A la fin de mon voyage
Patrick Berhault
Au lever du jour, j’arrive au pied du dièdre. Il est dans un état catastrophique, la neige et la glace en ont complètement tapissé le fond, même les parties surplombantes sont prises. Dites-moi que c’est un mauvais rêve! Je lance des invectives vers le ciel, j’ai besoin de lui parler... Chaque mètre, chaque mouvement est une bagarre, et jusqu’au sommet, il n’y aura pas de rémission.
Pour éviter de revenir en arrière sur le toit, je mets en place un système d’autoassurance récupérable. Mais les cordes sont gelées et la récupération n’est pas aussi simple que prévue: je suis obligé de descendre en rappel jusqu’à l’angle du surplomb pour manœuvrer et parvenir à les faire coulisser. Ouf! La perspective de devoir franchir le toit en sens inverse ne m’enthousiasmait guère.
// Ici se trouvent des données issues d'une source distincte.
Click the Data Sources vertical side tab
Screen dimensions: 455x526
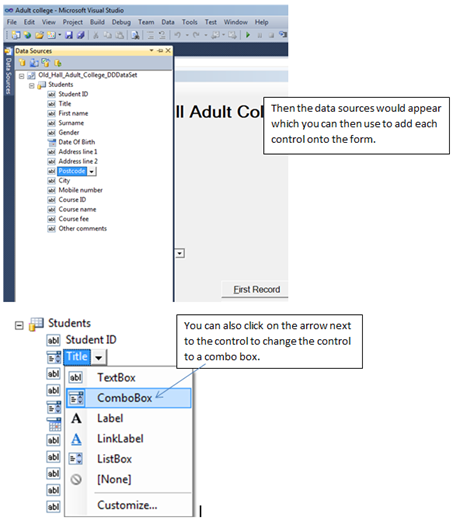[8, 76]
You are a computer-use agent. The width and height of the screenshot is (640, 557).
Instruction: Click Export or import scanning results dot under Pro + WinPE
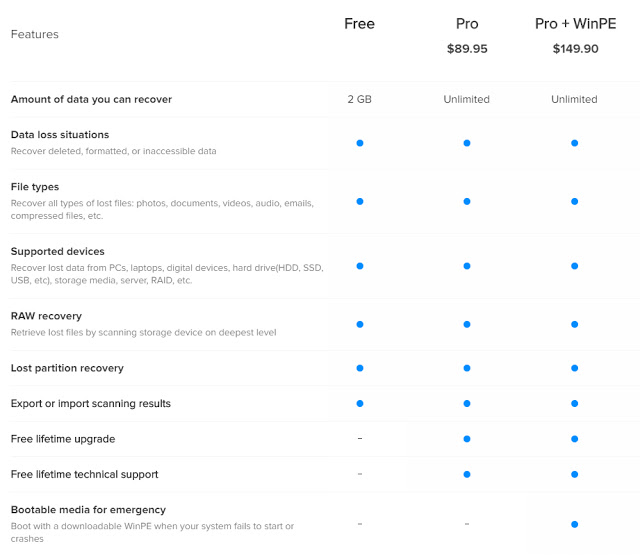coord(574,404)
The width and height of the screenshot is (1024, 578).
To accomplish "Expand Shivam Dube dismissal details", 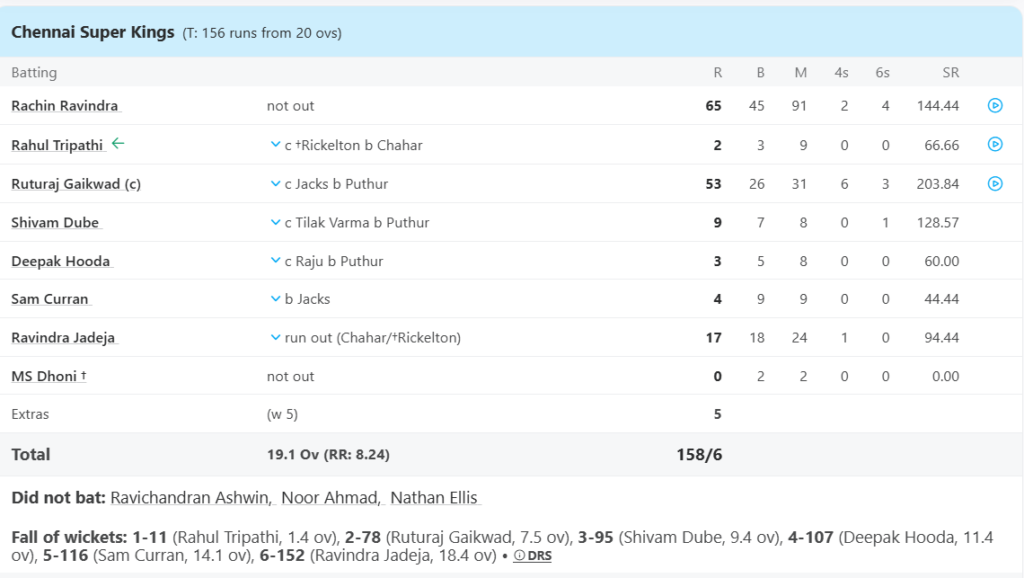I will point(276,222).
Je progresse centimètre par centimètre dans la dernière longueur où les conditions sont, s’il est possible, encore plus horribles qu’ailleurs. Le temps n’existe plus. Je connais l’endroit, je sais que le plateau est là, tout proche, je sais que c’est presque fini. Creuser une dernière fois la neige, trouver la prise, se rétablir... Et d’un seul coup, tout se relâche, la croix surgit quinze mètres au-dessus de moi, en plein vent, emprisonnée par la glace au sommet de ce plateau “inaccessible”, isolé du reste du monde par celui de la verticalité. Je suis submergé par l’émotion, j’ai le sentiment profond d’être allé jusqu’au bout de moi-même, d’avoir tout donné et, à genoux dans la neige, pendant un long moment, je pleure comme un enfant.
Ici, au Corno Stella, j’ai rejoint mon adolescence, ma découverte de la montagne. J’ai toujours rêvé de gravir en solitaire et en hiver cette paroi qui, il y a trente ans, symbolisait la difficulté extrême dans ce massif, un véritable mythe. Aujourd’hui, au bout de ce “voyage”, mon rêve s’accomplit.
D’après: Legato ma libero, Vivalda, 2002.
Patrick Berhault
Né en 1957 à Thiers, dans le centre de la France, il découvrit tout jeune l’alpinisme dans les Alpes Maritimes. S’affirmant comme grand talent dans l’escalade de falaises, il manifesta une prédilection pour l’alpinisme extrême de haute montagne. D’août 2000 à février 2001 il fut le principal acteur d’une « grande traversée » des Alpes, racontée en deux volumes et un film. Il disparut en 2004 sur une corniche mouvante de neige, sur la crête de Don de Mischabel (Suisse).